If a line below contains the string "green", copy it out.

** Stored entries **
# # # # #
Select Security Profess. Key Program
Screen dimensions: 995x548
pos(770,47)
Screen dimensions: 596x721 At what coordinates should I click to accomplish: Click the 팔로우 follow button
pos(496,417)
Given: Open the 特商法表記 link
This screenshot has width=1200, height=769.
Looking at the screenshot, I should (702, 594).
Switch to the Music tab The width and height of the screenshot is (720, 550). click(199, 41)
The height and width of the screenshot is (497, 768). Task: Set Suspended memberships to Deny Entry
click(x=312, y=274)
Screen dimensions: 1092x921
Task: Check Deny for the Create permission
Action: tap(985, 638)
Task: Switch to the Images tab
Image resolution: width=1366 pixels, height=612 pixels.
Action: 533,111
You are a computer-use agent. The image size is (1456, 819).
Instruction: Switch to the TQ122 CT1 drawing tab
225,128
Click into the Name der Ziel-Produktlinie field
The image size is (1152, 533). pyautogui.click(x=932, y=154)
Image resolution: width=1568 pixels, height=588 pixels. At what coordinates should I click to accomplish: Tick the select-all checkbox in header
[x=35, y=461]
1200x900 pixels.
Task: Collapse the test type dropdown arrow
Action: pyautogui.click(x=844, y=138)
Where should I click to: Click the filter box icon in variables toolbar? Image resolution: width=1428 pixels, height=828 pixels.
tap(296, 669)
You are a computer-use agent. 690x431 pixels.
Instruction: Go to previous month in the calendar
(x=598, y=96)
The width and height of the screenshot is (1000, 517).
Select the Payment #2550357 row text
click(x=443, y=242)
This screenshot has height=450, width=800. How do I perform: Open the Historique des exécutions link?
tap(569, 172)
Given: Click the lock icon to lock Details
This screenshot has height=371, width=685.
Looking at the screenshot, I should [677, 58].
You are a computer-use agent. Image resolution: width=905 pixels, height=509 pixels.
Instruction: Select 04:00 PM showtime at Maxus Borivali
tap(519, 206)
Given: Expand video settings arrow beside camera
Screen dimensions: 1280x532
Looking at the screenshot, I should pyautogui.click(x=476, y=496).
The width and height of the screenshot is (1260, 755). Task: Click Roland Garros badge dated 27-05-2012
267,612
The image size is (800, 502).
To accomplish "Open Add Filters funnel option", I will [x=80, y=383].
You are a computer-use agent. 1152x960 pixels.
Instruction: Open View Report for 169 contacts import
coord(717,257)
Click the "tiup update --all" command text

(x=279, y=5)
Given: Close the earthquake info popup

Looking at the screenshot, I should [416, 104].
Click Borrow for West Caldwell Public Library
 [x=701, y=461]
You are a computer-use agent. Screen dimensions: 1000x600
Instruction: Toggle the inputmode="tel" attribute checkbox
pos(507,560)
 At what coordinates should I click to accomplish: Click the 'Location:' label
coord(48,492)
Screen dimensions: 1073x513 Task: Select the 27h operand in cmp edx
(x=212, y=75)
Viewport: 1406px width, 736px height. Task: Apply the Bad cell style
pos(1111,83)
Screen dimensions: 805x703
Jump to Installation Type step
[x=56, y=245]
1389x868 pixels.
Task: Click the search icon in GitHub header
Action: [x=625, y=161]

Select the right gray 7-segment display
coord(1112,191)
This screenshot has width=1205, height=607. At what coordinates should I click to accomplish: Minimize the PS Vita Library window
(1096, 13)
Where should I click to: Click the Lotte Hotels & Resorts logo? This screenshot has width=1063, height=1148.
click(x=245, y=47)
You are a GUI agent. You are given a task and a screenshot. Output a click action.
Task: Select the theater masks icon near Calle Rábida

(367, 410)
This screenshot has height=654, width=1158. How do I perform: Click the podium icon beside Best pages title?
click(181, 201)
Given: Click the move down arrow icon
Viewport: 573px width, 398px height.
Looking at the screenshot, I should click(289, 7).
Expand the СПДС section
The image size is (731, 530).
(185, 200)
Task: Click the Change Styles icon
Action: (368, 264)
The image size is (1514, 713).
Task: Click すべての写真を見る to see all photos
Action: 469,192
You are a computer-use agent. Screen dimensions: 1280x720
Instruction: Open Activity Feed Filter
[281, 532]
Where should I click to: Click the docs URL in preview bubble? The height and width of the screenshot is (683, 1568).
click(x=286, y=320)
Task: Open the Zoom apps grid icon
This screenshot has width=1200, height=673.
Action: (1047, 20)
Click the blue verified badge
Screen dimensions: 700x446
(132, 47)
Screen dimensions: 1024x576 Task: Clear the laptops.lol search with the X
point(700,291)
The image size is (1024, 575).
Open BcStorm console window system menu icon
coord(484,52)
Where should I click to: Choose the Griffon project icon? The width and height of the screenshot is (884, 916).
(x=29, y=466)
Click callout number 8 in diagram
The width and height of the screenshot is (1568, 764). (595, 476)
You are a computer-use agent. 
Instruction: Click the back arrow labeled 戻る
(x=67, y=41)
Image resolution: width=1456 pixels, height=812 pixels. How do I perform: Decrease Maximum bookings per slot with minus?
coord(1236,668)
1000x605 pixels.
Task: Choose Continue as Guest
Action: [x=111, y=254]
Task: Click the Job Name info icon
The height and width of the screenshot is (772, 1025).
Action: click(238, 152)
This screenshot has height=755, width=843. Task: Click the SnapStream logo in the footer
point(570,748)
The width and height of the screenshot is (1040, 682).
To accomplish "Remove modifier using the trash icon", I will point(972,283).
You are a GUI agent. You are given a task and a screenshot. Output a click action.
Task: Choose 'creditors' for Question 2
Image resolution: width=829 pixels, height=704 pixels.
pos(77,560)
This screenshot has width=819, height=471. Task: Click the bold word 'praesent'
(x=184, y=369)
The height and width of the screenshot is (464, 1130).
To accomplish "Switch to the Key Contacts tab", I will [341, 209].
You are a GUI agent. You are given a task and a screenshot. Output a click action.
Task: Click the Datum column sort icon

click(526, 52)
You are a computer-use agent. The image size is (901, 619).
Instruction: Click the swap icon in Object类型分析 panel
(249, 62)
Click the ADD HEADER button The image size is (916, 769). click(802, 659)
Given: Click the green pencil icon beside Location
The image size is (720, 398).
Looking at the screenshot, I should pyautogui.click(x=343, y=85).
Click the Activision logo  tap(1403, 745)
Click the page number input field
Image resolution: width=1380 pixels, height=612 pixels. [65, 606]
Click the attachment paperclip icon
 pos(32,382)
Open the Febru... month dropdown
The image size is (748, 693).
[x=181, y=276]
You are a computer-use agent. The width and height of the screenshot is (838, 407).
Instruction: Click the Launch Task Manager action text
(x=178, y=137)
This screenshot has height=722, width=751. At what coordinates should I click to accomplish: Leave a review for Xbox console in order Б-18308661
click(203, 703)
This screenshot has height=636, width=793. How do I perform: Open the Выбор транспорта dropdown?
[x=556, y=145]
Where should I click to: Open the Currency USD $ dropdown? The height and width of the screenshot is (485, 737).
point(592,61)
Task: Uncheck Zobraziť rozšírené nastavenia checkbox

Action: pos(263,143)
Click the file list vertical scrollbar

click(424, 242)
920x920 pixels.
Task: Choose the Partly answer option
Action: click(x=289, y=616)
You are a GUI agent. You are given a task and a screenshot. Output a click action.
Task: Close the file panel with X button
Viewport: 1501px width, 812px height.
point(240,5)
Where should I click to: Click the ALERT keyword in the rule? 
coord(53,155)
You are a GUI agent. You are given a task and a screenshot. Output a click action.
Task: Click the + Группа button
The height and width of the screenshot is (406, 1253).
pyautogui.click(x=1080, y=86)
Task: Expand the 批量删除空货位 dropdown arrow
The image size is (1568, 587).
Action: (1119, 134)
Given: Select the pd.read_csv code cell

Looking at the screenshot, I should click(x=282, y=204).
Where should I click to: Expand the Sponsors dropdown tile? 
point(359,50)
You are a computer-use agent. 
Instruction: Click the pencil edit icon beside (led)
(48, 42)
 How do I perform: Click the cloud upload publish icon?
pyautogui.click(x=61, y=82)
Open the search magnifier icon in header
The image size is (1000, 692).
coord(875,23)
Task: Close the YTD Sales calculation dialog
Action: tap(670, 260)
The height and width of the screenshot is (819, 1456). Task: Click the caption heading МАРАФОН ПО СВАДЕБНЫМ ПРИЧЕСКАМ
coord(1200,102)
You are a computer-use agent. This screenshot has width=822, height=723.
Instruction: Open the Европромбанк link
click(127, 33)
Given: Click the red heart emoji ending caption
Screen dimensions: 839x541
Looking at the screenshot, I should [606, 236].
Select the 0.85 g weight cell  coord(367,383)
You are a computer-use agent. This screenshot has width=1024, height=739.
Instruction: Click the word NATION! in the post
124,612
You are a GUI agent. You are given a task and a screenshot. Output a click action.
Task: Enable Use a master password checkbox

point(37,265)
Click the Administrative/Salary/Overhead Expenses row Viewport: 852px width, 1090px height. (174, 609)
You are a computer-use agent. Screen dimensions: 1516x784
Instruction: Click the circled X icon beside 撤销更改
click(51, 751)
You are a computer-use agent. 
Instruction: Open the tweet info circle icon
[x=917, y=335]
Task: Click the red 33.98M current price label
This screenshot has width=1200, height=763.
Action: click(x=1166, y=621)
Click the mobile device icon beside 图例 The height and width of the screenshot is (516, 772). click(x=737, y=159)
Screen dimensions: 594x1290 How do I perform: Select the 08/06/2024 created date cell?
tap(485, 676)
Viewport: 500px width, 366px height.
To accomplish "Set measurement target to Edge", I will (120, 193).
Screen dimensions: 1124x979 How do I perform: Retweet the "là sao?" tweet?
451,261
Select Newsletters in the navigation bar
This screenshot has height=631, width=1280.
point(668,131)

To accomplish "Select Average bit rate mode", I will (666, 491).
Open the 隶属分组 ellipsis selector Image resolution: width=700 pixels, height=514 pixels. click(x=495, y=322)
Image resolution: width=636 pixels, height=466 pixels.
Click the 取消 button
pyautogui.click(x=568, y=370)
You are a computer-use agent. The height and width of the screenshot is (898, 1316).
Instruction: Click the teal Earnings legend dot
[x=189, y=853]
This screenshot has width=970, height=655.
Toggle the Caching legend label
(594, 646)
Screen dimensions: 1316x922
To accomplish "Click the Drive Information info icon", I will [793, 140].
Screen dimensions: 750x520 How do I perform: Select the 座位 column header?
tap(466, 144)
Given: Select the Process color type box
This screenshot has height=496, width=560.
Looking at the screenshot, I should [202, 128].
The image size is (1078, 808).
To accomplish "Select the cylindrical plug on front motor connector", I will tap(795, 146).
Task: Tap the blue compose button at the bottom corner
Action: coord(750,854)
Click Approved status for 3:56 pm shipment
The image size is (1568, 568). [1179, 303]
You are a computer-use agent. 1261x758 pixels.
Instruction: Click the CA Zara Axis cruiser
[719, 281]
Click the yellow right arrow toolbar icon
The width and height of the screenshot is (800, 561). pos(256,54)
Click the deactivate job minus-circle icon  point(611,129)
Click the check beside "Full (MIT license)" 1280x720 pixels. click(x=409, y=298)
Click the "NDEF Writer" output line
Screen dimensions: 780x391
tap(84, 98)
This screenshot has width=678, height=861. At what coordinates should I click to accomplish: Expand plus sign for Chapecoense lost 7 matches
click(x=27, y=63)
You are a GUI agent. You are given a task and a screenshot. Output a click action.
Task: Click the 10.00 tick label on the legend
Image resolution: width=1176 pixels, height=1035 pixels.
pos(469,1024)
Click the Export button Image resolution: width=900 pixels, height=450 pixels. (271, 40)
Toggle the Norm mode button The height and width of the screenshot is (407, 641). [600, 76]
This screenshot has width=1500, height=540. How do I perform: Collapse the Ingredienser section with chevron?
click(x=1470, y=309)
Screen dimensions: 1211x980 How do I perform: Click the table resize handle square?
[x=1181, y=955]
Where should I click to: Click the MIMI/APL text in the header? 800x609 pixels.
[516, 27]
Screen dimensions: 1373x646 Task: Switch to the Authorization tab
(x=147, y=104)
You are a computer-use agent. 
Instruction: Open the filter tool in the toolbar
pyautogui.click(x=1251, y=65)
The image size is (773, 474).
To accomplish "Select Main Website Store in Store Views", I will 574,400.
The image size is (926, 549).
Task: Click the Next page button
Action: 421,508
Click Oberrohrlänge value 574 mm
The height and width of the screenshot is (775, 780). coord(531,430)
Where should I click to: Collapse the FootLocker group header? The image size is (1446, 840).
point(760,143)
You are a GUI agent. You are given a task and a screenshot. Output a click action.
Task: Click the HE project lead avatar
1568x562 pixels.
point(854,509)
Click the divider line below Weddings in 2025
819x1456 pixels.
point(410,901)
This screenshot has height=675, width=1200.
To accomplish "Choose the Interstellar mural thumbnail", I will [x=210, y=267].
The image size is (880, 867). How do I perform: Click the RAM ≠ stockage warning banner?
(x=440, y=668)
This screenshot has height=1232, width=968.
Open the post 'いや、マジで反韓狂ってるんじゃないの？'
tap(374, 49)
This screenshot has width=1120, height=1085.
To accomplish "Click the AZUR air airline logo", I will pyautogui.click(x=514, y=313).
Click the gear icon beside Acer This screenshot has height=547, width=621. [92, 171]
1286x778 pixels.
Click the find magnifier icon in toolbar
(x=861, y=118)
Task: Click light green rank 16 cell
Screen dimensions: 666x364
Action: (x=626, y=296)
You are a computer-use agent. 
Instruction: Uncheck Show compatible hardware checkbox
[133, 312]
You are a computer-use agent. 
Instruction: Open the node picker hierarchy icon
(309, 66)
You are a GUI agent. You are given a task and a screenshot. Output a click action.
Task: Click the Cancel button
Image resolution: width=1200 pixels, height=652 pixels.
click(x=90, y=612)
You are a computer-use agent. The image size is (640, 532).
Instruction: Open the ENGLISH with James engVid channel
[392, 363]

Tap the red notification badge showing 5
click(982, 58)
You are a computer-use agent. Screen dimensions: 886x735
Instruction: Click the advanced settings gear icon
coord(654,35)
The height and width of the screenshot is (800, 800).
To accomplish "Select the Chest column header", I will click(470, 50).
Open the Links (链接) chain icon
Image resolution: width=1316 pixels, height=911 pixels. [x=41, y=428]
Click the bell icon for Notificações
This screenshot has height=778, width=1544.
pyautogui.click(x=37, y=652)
# # # # #
** Task answer **
Given: Click the green pencil icon beside Location
Task: Click light green rank 16 cell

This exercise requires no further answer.